Restate all entries exactly. Skip the images.

Segment Start: TASK INPUTS

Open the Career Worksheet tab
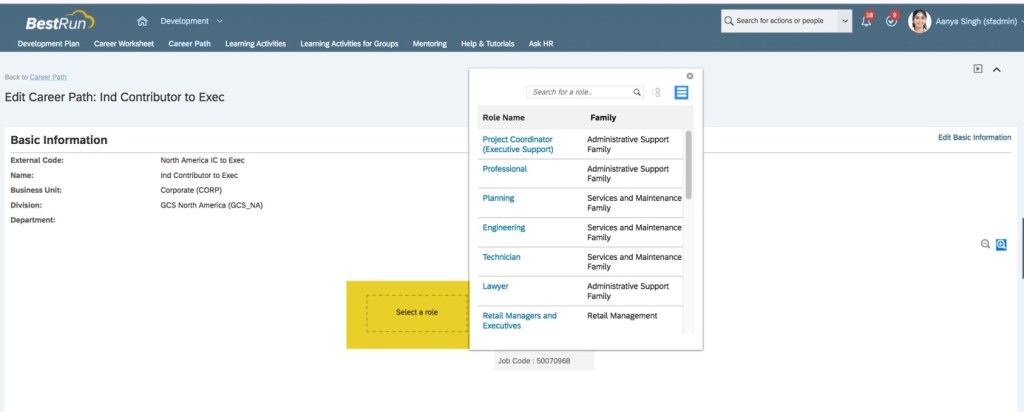pyautogui.click(x=124, y=44)
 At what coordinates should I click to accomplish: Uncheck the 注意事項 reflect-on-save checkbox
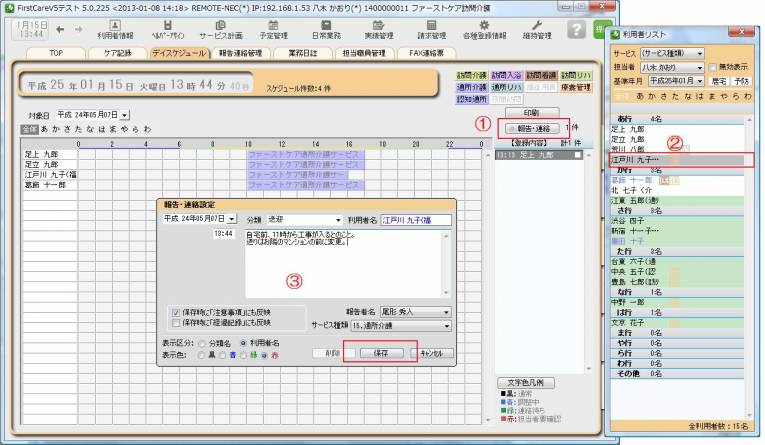coord(175,311)
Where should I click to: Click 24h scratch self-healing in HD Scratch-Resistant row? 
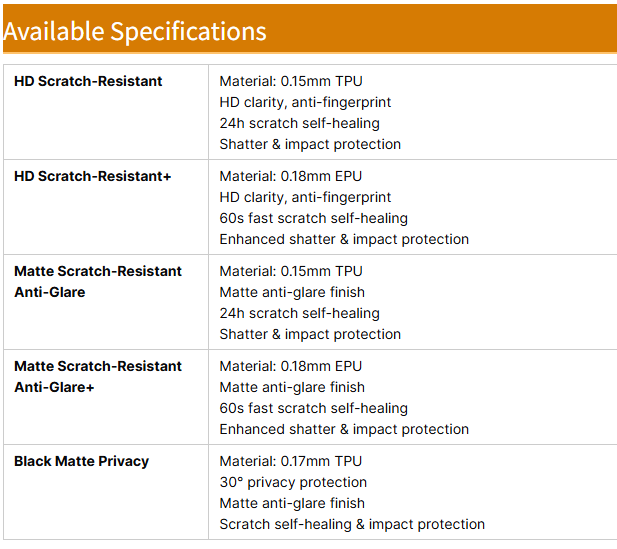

Segment End: TASK INPUTS

ANSWER BOX
Open the Career Worksheet tab
pyautogui.click(x=124, y=44)
 At what coordinates should I click to accomplish: Uncheck the 注意事項 reflect-on-save checkbox
coord(175,311)
Where should I click to: Click 24h scratch self-healing in HD Scratch-Resistant row? 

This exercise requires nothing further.